World leaders push Bush for environmental action

Sept. 27

European environmental leaders doubt President Bush will make a 180-degree turnaround on his voluntary approach to curbing global warming just because they´re in town.

But they figure pressure from U.S. businesses, advocacy groups, Congress, Kyoto Protocol signers and the developing world might force him to reconsider his conservation legacy now that his second term has dwindled to 15-plus months. Never mind, they pointed out, that summer heat melted the Arctic Ocean ice cap to its tiniest-ever recorded size and each successive United Nations Intergovernmental Panel on Climate Change report makes it clearer that burning of fossil fuels is forcing the temperature up.

During what pundits have dubbed climate diplomacy week, officials from the European Commission, Denmark, Germany, Portugal and France met with six senators Tuesday to encourage Congress to meet its obligation as a world leader by adopting mandatory regulations on heat-trapping gases.

Their exchange was sandwiched between two other highly anticipated climate change events. On Monday at the United Nations in New York, luminaries such as Al Gore and California Gov. Arnold Schwarzenegger mingled with leaders from 80 countries during an unprecedented summit focused on cooling a warming planet. Bush was a no-show but he did schedule a post-gathering visit with U.N. Secretary-General Ban Ki-moon.

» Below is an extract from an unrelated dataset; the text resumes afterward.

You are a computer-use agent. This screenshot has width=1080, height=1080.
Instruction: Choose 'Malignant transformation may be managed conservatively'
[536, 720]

The president had already invited 16 "major emitters" to a Thursday and Friday meeting at the White House. That agenda includes low-carbon power generation, vehicle and fuel technology and bumping up wind, solar and nuclear power. Environmental organizations and legislators such as Sen. Barbara Boxer, D-Calif., are annoyed that a mandatory cap and trade program for emitters isn´t on Bush´s table.

Boxer, chairwoman of the Environment and Public Works Department, told the European leaders Tuesday that she was envious of their ability to come to a consensus about global warming, and act upon it. Europe has pledged to reduce its carbon footprint 20 percent by 2020.

"We´re getting a bit impatient," Connie Hedegaard of Denmark said about U.S. foot-dragging. "The science tells us we have to move."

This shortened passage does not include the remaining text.